• _Try it_:
Filter the records below for the word "dropdown". Copy each line that holds it.

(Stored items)
..............................
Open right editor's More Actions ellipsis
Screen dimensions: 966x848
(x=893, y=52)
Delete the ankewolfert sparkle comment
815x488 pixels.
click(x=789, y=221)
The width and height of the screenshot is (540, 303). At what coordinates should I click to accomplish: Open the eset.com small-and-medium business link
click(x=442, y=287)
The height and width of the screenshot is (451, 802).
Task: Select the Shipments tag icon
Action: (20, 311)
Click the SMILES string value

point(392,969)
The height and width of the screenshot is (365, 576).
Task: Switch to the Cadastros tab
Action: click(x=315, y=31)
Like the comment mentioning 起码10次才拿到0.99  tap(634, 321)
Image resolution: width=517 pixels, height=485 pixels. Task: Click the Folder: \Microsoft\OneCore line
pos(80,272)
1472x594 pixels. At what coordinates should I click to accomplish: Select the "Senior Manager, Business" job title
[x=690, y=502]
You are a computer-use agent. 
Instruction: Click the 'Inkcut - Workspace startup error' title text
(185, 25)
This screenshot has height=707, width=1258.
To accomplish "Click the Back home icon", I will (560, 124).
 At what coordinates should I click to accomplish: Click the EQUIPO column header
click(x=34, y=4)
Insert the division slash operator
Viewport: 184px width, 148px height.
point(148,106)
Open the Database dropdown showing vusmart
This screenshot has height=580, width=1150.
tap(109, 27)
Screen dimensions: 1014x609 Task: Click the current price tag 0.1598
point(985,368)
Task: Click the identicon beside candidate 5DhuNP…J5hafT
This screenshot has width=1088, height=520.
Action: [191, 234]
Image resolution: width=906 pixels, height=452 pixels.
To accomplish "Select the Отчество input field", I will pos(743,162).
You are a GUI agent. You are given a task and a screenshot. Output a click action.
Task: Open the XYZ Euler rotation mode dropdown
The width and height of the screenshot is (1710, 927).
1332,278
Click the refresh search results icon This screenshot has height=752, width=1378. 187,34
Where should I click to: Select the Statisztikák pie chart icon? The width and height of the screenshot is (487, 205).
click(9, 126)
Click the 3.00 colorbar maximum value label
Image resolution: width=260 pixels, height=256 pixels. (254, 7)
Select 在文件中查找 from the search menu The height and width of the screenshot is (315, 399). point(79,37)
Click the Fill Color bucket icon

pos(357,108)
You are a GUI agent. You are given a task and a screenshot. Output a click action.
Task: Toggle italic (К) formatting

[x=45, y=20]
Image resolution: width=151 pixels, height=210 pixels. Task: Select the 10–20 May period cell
..............................
• _Written answer_:
Open the Database dropdown showing vusmart
Task: Open the XYZ Euler rotation mode dropdown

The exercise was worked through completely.